### Passage provided:
"""

Question

How do you represent the sum of first \(n\) odd numbers through sigma notation?

Answer 1

I suppose it is something related to \(2n + 1\) where \(n\) starts at 0?

Answer 2

\[
\sum_{i=1}^n 2i-1
\]

Answer 3

I see.

Answer 4

So:\[ \color{Black}{\Rightarrow \sum_{i = 1}^{n} 2i - 1} = n^2\]

Answer 5

If it had been \(2i + 1\), then \(i\) would have started at \(0\) and finished at \(n - 1\) right?

Answer 6

Or you can also take as:

\[\large \sum_{k=0}^n 2k+1\]

Answer 7

Oh wait. I just got confused.

Answer 8

Yes, if you start at 0 the sum should only go to n-1.

Answer 9

We have a conflict of opinions right there.

Answer 10

Let me try it out for \(n = 2\).

Answer 11

\[ \sum_{i = 0}^{2 - 1} 2i + 1 = 2(0) + 1 + 2(1) + 1 = 1 + 3\]

Answer 12

Yay! I was correct!

Answer 13

Thank you @nbouscal :)

Answer 14

Yes there will come (n-1) sorry..

"""

### Collected material:
"""

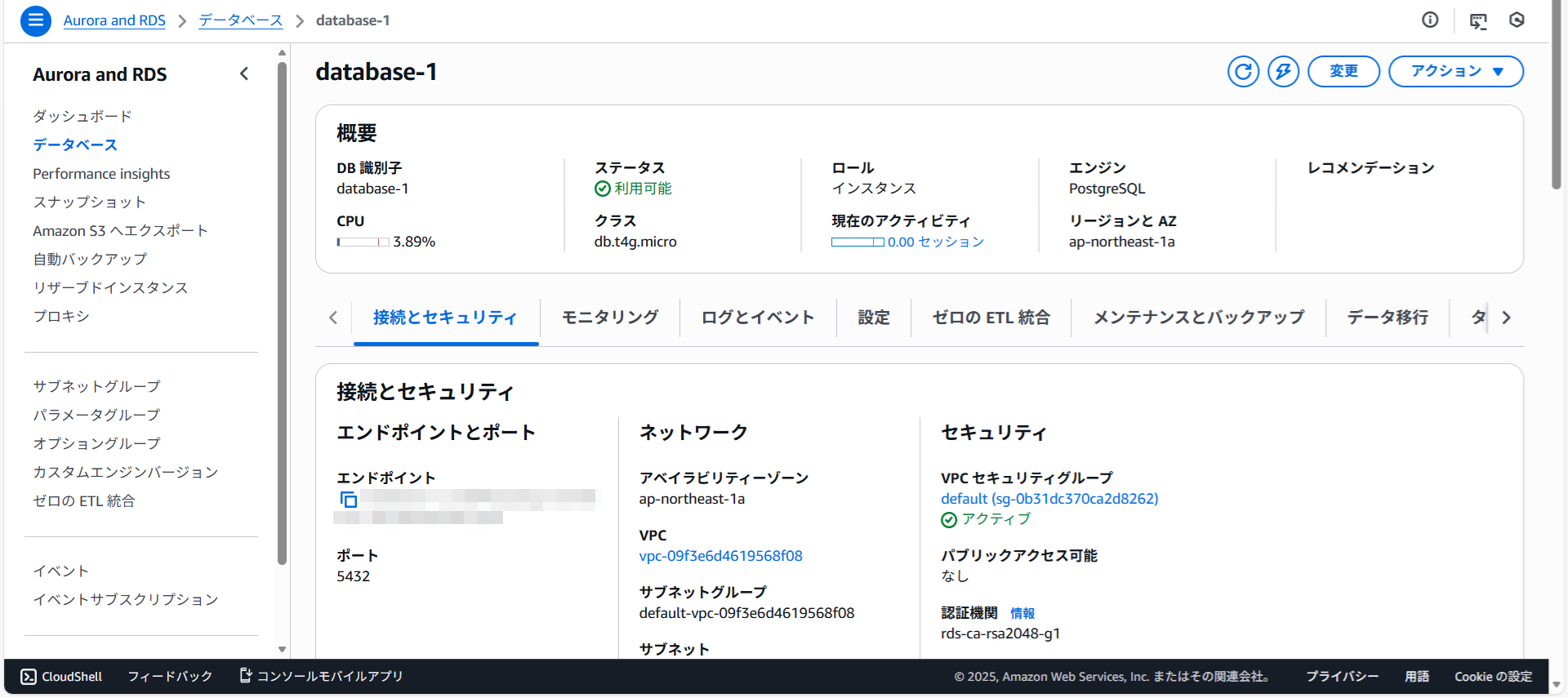This screenshot has width=1568, height=698.
Task: Click the 0.00 セッション activity bar
Action: (x=907, y=242)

"""

### Short task:
Write out the part of the sigma-notation thread above word for word, starting with "If it had been" and going on through "just got confused.".

### Solution for this exercise:
If it had been \(2i + 1\), then \(i\) would have started at \(0\) and finished at \(n - 1\) right?

Answer 6

Or you can also take as:

\[\large \sum_{k=0}^n 2k+1\]

Answer 7

Oh wait. I just got confused.